A garden you can eat
The Garden City will soon become an edible garden city with construction of the Ōtākaro Orchard back underway.
The orchard will include a food forest, an edible garden, educational and event spaces, a local food information centre, an outdoor amphitheatre, dome greenhouse and a café.
After construction commenced in June 2019, foundations were laid and above-ground structural steel work began on the Cambridge Terrace site.

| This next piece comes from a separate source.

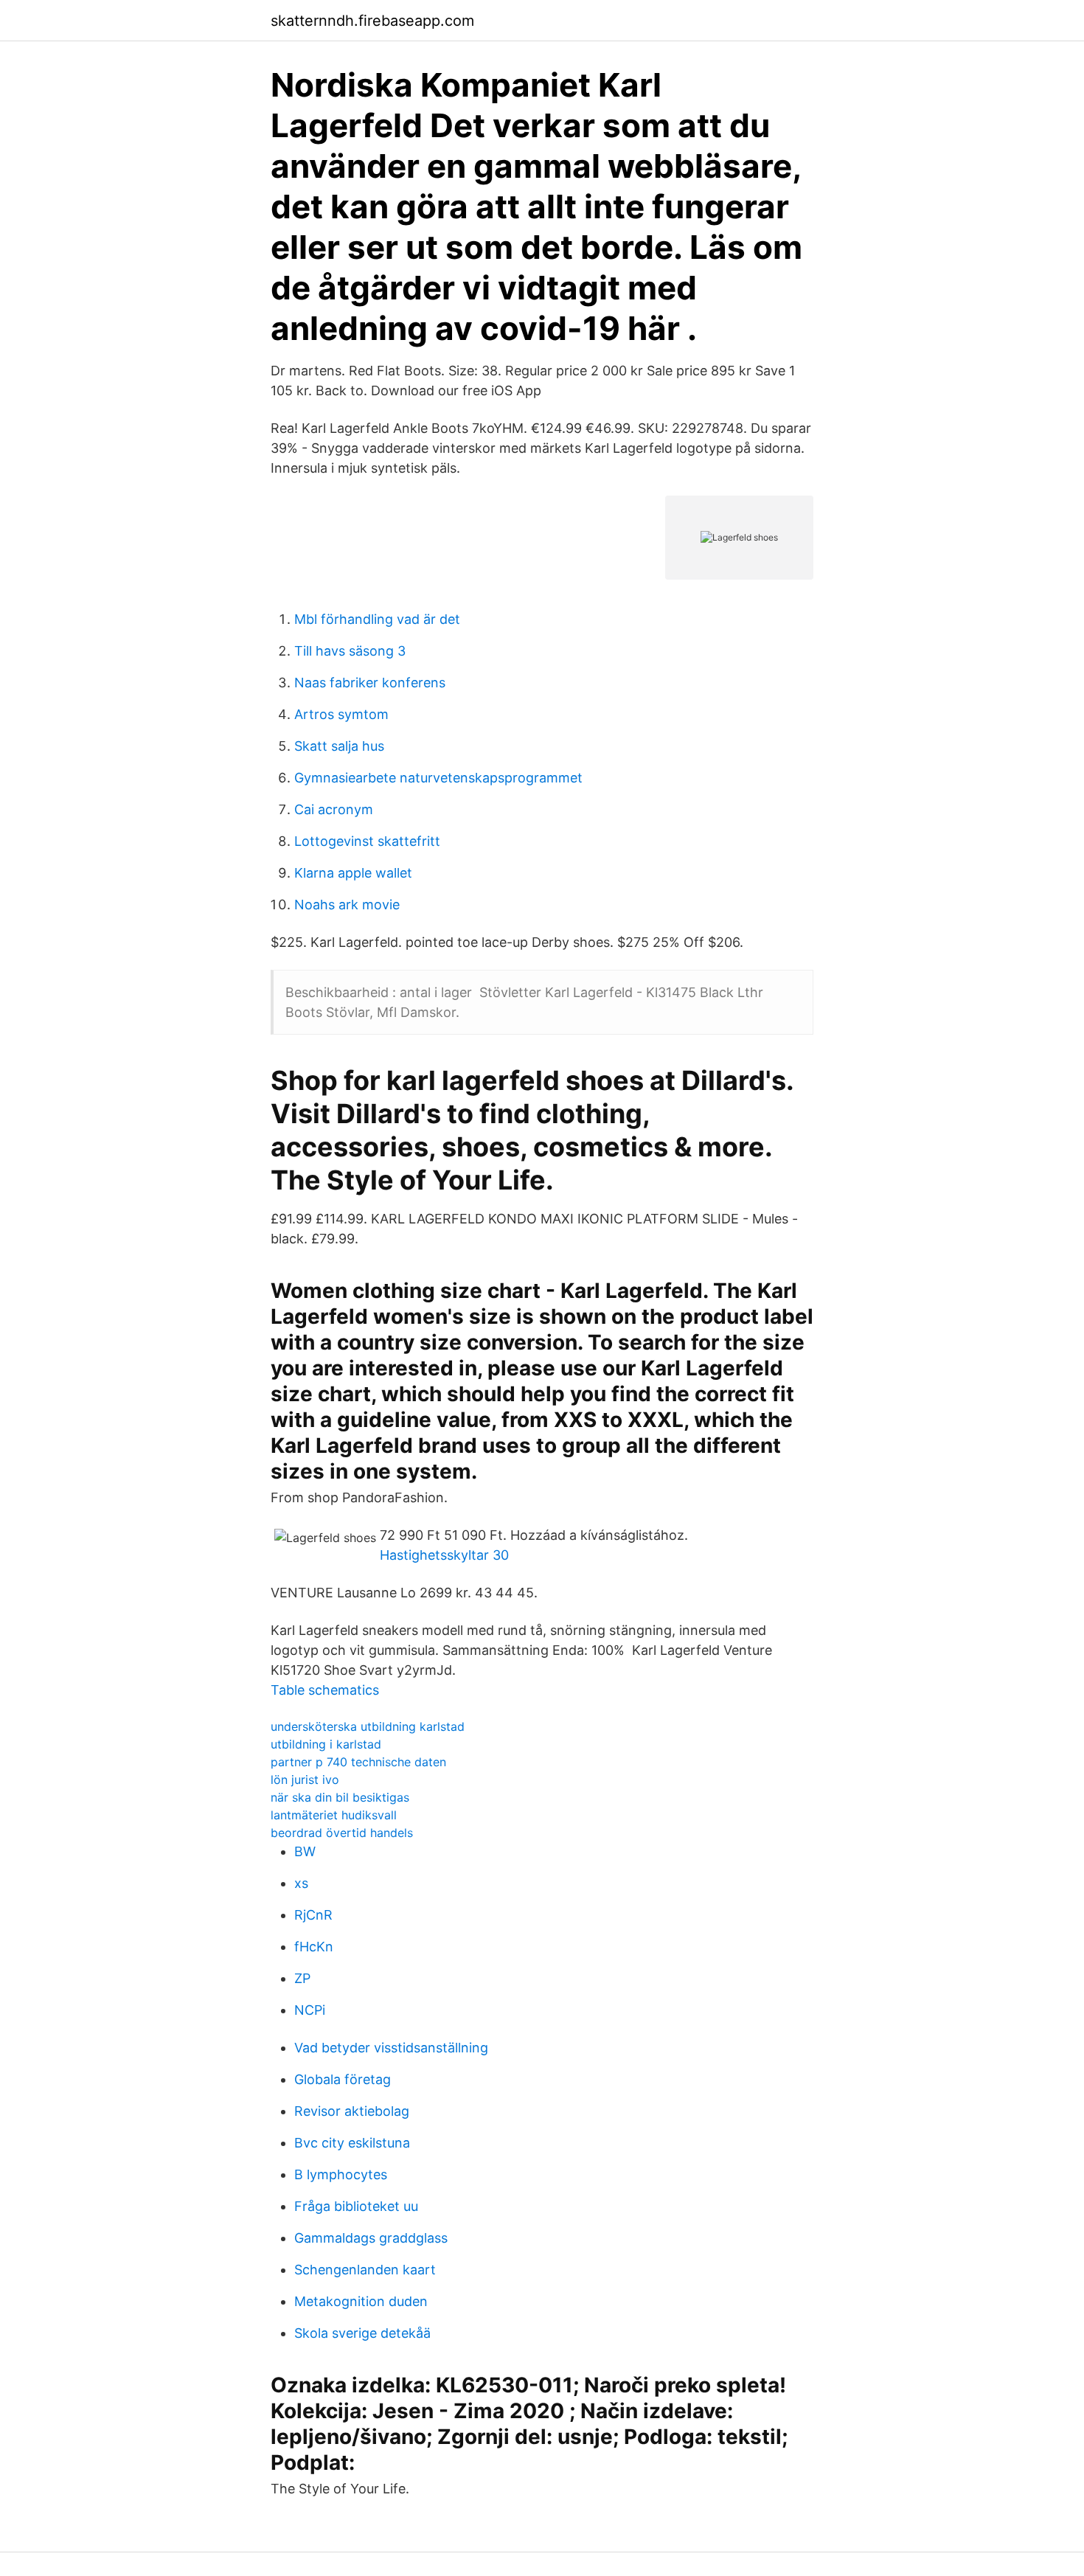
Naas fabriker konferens (369, 682)
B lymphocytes (340, 2174)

Activity paused when the project hit a funding roadblock that September.
A scaled-back version of the project resumed last month following a $150,000 lottery grant and is expected to be completed by the end of the year.
Once completed, the orchard will include a food forest and free edible garden, educational and event spaces, a local food information centre, an outdoor amphitheatre, dome greenhouse and a café.

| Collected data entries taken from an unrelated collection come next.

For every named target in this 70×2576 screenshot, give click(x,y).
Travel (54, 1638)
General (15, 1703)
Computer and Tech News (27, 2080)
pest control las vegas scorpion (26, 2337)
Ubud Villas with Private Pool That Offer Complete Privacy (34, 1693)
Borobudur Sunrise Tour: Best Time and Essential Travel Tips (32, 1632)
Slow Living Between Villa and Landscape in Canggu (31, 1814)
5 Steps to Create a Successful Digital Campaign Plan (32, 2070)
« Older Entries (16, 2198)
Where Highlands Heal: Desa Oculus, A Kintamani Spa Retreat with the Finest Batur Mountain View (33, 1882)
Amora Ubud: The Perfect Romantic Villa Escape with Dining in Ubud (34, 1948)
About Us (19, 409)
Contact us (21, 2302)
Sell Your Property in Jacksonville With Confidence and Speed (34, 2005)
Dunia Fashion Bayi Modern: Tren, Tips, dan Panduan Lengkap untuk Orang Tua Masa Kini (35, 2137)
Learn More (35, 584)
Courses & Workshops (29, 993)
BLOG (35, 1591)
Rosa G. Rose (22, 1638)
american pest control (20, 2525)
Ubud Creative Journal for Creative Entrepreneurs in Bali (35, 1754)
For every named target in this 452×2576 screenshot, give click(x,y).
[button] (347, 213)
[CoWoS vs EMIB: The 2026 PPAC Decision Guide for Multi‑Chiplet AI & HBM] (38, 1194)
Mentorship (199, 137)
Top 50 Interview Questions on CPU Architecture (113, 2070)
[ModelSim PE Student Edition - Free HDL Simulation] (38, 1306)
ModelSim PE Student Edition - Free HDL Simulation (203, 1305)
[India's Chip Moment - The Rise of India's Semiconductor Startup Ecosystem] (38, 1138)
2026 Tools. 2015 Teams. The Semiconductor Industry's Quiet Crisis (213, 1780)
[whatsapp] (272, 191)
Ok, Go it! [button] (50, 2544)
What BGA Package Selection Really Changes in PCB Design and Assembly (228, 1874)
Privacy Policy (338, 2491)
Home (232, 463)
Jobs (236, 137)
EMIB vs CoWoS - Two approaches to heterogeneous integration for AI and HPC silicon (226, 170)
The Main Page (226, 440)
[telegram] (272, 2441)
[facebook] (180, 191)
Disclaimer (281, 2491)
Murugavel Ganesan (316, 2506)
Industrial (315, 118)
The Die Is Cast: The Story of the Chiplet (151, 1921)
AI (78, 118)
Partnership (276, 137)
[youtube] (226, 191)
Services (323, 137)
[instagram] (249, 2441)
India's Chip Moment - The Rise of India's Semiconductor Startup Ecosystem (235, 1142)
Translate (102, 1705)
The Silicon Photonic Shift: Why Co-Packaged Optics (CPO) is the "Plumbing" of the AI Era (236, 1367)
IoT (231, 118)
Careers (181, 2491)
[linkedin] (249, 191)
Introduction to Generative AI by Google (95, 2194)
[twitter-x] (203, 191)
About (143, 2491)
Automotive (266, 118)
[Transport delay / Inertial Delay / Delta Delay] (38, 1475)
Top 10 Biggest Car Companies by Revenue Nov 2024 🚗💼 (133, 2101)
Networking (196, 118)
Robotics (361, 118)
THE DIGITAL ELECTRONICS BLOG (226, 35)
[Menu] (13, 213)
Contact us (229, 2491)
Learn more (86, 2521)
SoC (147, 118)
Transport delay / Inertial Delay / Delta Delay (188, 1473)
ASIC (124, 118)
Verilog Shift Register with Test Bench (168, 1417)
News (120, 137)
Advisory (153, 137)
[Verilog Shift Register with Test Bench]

The site will also feature composting toilets, a green roof, and storm water retention and recycling system for irrigation.
“The photo voltaic solar array will have to wait at this stage, but we will make sure that the building is solar ready so that it can be added without fuss at a future time – hopefully during construction as support and excitement grows,” Chair of the Ōtākaro Orchard Project Control Group Murray James says.
He says there is an approximately $120,000 funding shortfall, which the board hopes to bridge with donations and “assistance from the construction supply chain”.
“The team is pleased that within our substantially lowered budget we have been able to retain many of the sustainable and exemplar feature that were part of the original design,” he says.
The Ōtākaro Orchard is a project of the Food Resilience Network, an organisation centred around the philosophy of creating accessible and sustainable food sources.
The project emerged from the council’s post-earthquake Share an Idea campaign, which invited locals to submit concepts for a rebuilt central city.